== Exercise objective ==
Restate word for word the lines of the records below, starting at the line that contains "Financial Solutions (33, 2400)" and ending at the line that contains "Contact Us (478, 2164)", with both of those lines included and nothing else.

[Data entries]

▼

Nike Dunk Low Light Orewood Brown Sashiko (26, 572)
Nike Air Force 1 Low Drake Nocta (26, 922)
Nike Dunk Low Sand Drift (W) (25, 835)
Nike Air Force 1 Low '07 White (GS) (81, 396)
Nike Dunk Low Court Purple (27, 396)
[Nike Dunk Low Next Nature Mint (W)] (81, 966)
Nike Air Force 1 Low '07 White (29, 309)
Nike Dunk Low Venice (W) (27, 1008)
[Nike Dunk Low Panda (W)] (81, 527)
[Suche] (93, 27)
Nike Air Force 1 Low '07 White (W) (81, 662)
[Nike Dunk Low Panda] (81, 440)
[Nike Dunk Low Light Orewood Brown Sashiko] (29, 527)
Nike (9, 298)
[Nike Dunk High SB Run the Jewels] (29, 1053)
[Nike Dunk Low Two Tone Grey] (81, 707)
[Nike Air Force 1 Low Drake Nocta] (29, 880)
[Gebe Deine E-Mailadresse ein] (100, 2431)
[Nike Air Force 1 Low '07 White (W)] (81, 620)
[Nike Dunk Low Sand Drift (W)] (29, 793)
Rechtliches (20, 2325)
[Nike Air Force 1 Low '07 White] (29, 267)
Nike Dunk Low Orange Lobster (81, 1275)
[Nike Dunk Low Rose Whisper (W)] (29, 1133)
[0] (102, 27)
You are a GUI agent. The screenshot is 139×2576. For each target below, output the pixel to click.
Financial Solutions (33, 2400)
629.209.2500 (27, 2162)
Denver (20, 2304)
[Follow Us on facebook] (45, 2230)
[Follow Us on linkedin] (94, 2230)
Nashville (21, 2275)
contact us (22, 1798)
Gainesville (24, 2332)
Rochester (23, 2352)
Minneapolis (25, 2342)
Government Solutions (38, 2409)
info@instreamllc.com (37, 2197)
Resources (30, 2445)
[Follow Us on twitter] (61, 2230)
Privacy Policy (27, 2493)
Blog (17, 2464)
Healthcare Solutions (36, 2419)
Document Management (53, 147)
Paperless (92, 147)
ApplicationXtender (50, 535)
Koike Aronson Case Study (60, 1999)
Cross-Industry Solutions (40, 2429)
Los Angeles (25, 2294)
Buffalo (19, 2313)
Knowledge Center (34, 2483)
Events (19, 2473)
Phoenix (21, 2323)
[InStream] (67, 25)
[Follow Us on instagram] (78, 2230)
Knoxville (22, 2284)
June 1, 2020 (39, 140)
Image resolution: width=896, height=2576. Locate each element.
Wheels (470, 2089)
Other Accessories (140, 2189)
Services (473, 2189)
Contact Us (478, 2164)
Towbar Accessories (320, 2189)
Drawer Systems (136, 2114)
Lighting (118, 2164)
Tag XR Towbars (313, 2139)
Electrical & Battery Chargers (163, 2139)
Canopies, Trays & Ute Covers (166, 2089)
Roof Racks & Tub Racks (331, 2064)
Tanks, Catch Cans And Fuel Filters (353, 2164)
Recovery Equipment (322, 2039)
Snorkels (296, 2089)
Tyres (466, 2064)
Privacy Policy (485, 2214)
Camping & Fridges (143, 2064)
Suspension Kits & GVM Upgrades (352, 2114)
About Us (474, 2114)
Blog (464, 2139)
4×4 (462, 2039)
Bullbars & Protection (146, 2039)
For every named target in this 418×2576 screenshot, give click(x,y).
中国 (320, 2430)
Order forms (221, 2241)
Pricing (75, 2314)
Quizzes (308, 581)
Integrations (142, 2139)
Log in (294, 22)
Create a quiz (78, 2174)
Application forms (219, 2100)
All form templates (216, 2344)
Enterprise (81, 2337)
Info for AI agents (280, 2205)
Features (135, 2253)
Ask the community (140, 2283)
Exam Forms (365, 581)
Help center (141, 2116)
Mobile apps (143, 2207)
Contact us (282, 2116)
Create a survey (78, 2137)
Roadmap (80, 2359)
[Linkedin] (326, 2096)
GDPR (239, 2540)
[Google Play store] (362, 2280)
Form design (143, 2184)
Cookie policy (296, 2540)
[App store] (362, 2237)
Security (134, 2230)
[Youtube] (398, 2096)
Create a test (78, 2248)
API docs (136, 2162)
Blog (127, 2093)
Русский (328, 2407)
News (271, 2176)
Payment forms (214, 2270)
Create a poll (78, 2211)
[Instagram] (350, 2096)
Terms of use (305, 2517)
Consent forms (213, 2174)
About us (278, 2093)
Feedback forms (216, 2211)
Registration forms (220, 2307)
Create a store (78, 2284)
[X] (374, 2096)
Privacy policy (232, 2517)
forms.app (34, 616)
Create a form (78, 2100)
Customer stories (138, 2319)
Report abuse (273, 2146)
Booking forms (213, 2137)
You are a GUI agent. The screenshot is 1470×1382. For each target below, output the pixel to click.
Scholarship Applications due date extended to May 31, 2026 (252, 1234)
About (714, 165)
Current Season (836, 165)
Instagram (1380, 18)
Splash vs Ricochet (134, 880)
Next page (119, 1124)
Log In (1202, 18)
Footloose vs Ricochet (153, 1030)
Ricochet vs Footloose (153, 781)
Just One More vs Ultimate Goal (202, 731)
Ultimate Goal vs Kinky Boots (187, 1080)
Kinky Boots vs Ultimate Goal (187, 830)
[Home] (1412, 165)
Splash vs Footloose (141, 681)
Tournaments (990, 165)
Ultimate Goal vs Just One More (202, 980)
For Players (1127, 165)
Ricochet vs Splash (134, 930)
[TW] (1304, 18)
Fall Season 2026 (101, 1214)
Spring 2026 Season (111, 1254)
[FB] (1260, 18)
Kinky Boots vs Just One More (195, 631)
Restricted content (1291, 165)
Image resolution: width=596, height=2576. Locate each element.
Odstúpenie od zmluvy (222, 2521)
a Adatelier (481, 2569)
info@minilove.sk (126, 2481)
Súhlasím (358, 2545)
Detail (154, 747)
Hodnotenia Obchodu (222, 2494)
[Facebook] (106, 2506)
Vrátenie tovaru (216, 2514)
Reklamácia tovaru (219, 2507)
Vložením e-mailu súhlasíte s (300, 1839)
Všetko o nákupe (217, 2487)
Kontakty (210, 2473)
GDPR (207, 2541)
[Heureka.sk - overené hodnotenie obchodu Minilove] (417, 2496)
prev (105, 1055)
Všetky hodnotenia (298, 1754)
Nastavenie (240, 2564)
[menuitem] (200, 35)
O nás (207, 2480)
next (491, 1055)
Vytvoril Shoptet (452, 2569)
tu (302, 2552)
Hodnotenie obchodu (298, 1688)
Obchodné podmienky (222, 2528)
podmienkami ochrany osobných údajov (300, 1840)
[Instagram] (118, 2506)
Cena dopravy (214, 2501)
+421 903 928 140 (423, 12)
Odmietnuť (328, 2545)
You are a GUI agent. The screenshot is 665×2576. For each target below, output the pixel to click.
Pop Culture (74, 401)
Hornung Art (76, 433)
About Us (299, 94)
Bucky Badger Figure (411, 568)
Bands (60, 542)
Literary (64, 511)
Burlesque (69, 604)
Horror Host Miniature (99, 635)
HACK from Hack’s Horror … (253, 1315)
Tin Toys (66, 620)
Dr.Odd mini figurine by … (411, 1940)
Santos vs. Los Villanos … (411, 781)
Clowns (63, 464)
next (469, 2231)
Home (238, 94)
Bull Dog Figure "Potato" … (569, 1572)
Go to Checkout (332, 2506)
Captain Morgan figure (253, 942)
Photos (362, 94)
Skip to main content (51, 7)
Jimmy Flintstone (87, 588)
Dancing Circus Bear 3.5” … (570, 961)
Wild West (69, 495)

▲

== Result of this exercise ==
Financial Solutions (33, 2400)
629.209.2500 (27, 2162)
Denver (20, 2304)
[Follow Us on facebook] (45, 2230)
[Follow Us on linkedin] (94, 2230)
Nashville (21, 2275)
contact us (22, 1798)
Gainesville (24, 2332)
Rochester (23, 2352)
Minneapolis (25, 2342)
Government Solutions (38, 2409)
info@instreamllc.com (37, 2197)
Resources (30, 2445)
[Follow Us on twitter] (61, 2230)
Privacy Policy (27, 2493)
Blog (17, 2464)
Healthcare Solutions (36, 2419)
Document Management (53, 147)
Paperless (92, 147)
ApplicationXtender (50, 535)
Koike Aronson Case Study (60, 1999)
Cross-Industry Solutions (40, 2429)
Los Angeles (25, 2294)
Buffalo (19, 2313)
Knowledge Center (34, 2483)
Events (19, 2473)
Phoenix (21, 2323)
[InStream] (67, 25)
[Follow Us on instagram] (78, 2230)
Knoxville (22, 2284)
June 1, 2020 (39, 140)
Image resolution: width=896, height=2576. Locate each element.
Wheels (470, 2089)
Other Accessories (140, 2189)
Services (473, 2189)
Contact Us (478, 2164)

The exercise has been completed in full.